Buzz Cason • Poets and Prophets, 2014
Interviews • 1h 37m
Songwriter Buzz Cason discusses his career and performs during this 2014 Poets and Prophets program, held to mark the tenth anniversary of the Country Music Hall of Fame and Museum’s exhibition and Grammy-winning CD, “Night Train to Nashville: Music City Rhythm & Blues, 1945–1970.”
In 1956, Cason formed the Casuals, who recorded for Dot and backed Brenda Lee as one of Nashville’s earliest rock & roll combos. He scored a 1960 Top Twenty pop hit (billed as Garry Miles) with “Look for a Star” before stints as a member of the Crickets and Ronny & the Daytonas. In 1962, Cason co-wrote “Soldier of Love” for R&B legend Arthur Alexander, and the song was later covered by the Beatles and Pearl Jam.
Cason co-wrote and co-produced “Everlasting Love,” a Top Twenty pop hit for Nashville R&B singer Robert Knight in 1967. The classic song has lived on through recordings by Carl Carlton, U2, Gloria Estefan, and others. That same year Cason produced Clifford Curry’s signature hit “She Shot a Hole in My Soul,” releasing the R&B single on Elf Records, an independent label Cason started with Bobby Russell.
Highlights of Cason’s varied career also include co-writing Martina McBride’s “Love’s the Only House”; producing and publishing Jimmy Buffett’s early songs; singing backup for Elvis Presley and Roy Orbison; and opening the Creative Workshop recording studio.

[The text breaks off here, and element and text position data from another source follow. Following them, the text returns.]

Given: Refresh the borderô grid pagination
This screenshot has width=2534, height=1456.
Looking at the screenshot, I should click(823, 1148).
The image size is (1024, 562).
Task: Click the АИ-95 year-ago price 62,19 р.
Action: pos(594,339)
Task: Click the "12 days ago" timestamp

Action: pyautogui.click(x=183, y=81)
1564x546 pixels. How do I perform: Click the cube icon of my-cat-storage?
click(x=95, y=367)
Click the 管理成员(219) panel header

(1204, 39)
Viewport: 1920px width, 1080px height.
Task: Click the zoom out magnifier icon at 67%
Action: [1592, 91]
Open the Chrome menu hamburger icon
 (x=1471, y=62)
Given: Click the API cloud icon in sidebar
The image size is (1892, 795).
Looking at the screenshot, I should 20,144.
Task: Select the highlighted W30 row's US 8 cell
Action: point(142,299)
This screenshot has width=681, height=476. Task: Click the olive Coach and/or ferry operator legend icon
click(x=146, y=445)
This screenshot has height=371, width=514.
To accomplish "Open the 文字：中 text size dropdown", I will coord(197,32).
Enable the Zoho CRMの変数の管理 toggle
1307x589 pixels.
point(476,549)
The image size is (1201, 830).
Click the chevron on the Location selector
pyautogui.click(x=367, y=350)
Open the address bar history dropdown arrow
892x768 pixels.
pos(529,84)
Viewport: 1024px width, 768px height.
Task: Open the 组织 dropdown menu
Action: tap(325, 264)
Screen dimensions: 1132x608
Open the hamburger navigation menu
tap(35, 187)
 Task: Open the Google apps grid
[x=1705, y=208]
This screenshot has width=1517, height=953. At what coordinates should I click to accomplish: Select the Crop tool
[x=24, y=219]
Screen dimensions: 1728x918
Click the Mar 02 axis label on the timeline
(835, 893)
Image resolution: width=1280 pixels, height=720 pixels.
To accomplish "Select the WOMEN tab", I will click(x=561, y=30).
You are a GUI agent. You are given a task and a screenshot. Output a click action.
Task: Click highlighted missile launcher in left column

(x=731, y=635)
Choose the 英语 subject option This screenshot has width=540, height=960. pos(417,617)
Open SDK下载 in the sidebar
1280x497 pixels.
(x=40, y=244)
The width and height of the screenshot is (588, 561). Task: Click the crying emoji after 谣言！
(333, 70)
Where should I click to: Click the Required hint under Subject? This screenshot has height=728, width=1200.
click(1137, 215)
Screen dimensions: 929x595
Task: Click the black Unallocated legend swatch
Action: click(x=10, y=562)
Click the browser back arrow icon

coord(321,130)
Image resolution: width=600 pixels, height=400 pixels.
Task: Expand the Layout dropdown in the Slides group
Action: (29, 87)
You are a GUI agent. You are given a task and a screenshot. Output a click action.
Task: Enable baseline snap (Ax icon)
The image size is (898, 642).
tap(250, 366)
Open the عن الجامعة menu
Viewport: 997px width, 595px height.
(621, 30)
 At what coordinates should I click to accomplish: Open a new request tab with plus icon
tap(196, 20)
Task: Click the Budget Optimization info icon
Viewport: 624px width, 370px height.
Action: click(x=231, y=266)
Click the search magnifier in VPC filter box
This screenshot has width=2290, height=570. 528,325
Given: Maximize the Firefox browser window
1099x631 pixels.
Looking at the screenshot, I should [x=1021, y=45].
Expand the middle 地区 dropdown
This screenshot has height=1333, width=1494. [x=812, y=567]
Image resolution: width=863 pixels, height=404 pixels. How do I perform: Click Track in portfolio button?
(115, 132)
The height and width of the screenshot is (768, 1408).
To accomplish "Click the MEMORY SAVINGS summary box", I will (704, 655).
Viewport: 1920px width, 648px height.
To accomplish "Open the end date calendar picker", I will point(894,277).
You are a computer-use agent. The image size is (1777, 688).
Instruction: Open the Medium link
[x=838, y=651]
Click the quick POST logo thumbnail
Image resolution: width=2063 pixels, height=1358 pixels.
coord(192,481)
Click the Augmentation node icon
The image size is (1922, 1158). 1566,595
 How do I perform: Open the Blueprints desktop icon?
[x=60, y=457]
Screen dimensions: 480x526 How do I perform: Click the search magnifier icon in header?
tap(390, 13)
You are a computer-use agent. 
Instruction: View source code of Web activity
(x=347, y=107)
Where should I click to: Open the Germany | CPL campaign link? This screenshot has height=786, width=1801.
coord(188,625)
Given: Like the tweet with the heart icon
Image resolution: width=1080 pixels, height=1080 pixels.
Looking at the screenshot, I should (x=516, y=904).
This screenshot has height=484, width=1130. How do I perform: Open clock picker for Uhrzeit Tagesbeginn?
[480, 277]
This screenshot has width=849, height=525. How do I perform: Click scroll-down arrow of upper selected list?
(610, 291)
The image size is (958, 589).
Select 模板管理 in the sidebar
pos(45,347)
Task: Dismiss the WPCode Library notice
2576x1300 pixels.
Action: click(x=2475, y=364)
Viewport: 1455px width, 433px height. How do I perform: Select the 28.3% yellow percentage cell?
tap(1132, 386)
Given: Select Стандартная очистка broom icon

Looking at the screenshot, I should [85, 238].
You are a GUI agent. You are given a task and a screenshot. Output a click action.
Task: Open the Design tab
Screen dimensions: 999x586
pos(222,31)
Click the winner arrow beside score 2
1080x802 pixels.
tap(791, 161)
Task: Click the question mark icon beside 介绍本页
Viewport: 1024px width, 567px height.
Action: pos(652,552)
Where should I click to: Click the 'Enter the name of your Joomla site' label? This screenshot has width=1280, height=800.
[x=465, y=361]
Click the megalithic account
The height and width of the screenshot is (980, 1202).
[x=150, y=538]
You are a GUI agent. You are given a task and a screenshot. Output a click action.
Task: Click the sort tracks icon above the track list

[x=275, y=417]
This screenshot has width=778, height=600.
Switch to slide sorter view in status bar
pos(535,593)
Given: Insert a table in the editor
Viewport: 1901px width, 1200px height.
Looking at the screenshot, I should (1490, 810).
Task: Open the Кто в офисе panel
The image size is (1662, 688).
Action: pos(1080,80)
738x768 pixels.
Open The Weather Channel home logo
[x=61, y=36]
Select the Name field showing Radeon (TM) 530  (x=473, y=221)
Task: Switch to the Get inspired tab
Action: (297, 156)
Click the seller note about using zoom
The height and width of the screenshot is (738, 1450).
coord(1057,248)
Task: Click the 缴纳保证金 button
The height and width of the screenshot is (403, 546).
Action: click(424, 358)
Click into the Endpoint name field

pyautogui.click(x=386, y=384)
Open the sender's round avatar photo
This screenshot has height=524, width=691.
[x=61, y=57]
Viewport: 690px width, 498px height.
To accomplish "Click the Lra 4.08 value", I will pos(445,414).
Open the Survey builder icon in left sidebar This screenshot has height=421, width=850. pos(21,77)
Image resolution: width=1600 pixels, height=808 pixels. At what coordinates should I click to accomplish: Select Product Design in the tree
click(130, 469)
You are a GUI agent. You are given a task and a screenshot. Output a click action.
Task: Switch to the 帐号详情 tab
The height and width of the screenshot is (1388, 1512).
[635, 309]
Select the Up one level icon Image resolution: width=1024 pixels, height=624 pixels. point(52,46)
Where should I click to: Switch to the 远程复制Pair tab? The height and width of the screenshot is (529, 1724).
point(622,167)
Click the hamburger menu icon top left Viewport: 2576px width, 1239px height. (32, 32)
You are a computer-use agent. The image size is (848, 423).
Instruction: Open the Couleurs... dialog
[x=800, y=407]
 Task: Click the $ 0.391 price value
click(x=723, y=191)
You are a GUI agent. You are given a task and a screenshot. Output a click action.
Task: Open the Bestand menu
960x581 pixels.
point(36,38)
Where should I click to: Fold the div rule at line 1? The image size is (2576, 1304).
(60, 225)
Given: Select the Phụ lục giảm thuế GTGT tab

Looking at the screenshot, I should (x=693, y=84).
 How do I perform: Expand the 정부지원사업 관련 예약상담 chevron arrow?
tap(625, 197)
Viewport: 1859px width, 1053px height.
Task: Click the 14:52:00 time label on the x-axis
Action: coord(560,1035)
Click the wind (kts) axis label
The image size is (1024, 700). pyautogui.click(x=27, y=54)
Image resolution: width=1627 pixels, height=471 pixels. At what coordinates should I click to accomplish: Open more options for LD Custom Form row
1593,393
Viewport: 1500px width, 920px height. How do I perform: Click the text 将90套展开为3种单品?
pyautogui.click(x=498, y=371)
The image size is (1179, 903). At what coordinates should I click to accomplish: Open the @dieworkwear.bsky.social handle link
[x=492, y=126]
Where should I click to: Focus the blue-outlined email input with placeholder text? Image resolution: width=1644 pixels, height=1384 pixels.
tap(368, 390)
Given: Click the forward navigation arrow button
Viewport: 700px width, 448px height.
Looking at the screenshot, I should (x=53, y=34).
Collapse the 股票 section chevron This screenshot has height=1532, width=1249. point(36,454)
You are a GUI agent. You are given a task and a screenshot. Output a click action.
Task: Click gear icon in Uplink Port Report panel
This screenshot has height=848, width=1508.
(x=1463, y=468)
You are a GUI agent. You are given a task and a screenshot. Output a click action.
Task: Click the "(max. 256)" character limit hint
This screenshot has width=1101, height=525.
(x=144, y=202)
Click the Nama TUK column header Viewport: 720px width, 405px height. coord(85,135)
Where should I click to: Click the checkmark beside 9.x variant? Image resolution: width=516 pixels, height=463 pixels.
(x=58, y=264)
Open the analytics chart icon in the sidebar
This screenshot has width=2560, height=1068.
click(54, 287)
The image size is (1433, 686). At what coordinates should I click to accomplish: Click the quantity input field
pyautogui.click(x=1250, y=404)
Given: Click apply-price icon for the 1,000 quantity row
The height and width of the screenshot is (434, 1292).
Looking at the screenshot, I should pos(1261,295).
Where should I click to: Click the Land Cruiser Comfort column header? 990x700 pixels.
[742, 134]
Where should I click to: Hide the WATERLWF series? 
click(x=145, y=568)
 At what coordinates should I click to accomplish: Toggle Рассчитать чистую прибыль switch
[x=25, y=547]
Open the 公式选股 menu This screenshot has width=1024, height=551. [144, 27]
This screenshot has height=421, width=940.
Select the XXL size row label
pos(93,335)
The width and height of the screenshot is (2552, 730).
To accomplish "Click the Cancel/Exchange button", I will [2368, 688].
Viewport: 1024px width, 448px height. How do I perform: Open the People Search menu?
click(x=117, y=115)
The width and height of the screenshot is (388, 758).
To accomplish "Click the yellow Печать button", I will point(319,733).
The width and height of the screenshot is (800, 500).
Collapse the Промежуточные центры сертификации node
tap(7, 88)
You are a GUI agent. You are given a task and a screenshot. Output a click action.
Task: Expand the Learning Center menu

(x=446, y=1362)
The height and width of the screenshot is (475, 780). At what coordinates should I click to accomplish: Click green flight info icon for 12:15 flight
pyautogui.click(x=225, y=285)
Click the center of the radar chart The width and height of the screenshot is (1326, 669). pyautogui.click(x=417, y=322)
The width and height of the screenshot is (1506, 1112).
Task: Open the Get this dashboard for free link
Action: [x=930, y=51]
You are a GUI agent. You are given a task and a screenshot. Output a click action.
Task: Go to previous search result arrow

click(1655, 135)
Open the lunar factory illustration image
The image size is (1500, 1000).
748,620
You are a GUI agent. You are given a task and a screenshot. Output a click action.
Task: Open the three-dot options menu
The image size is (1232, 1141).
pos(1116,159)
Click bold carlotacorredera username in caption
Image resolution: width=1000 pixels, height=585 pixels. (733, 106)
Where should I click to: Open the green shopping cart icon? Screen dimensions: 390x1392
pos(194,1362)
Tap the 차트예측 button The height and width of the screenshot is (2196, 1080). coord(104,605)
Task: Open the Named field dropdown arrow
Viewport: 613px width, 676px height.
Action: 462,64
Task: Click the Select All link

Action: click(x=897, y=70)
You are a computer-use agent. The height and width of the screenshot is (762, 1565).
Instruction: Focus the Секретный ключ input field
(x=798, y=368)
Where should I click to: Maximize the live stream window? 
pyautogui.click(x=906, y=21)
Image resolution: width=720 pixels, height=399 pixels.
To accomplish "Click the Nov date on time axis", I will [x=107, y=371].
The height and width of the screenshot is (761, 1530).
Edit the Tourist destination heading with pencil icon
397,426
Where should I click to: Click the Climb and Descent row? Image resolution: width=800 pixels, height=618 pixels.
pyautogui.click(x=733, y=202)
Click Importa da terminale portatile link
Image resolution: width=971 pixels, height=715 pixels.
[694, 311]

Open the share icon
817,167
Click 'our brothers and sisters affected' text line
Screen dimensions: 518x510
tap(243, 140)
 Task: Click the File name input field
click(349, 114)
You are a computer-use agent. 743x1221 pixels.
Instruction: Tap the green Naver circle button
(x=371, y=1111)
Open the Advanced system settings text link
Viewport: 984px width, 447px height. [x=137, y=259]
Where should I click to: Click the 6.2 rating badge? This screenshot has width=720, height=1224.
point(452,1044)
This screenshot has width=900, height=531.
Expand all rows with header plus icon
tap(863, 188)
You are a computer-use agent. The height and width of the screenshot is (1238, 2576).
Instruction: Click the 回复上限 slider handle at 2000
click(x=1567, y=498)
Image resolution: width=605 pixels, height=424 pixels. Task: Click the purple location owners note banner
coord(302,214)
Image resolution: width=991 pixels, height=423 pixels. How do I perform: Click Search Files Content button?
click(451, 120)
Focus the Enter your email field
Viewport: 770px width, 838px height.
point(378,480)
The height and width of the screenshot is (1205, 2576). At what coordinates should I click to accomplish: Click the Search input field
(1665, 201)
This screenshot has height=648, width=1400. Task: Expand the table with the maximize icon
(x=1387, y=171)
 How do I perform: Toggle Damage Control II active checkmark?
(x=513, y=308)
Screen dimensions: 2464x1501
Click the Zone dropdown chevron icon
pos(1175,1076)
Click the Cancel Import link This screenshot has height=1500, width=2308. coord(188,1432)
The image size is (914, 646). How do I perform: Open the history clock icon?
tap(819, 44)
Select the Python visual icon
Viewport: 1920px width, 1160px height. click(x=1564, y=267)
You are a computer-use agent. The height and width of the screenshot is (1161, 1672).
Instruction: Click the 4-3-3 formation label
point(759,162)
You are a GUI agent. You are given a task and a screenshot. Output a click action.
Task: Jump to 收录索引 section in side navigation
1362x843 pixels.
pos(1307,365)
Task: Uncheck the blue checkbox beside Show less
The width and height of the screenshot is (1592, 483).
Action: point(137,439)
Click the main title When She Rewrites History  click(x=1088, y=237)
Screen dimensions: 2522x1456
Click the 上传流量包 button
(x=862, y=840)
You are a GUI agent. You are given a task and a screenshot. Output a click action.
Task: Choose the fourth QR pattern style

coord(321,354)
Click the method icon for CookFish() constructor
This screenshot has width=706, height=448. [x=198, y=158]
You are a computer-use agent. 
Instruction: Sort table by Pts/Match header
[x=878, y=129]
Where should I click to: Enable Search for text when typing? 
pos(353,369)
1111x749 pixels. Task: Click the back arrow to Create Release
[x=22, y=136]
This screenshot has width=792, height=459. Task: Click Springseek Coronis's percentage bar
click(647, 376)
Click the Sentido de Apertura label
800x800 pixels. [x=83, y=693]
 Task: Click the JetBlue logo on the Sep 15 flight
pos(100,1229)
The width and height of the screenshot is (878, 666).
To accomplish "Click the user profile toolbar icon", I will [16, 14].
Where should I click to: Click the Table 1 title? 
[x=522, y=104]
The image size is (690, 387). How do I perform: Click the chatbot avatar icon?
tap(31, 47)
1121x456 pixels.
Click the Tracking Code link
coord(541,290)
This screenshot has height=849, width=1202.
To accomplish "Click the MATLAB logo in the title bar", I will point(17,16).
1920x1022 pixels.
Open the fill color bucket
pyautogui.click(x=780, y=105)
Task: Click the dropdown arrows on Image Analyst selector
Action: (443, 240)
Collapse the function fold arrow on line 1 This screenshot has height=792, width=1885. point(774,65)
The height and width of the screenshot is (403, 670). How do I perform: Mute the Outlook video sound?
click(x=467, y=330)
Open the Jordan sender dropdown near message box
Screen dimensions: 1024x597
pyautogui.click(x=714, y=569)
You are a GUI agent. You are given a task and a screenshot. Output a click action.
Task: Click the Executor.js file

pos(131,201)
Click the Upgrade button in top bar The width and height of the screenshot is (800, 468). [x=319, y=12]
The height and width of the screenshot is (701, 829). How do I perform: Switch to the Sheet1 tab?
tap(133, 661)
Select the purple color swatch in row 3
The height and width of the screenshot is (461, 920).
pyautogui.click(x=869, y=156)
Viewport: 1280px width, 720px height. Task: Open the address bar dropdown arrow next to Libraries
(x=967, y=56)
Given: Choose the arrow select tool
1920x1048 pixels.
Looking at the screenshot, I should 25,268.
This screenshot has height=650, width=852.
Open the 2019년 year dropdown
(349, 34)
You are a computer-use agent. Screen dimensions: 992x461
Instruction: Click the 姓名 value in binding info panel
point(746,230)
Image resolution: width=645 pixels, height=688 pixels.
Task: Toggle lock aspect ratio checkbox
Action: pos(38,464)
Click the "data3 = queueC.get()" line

During the program, Cason discusses his Nashville upbringing; passion for R&B and early rock & roll; musical and songwriting beginnings; signature songs; working with then-unknown Jimmy Buffett; and opening Creative Workshop recording studio.
The interview is bookended by performances, with an opening medley of Cason’s early hits—including “Tennessee,” “Popsicle,” and “Soldier of Love”—and closing performances of “Troubadour Heart” and “Everlasting Love.”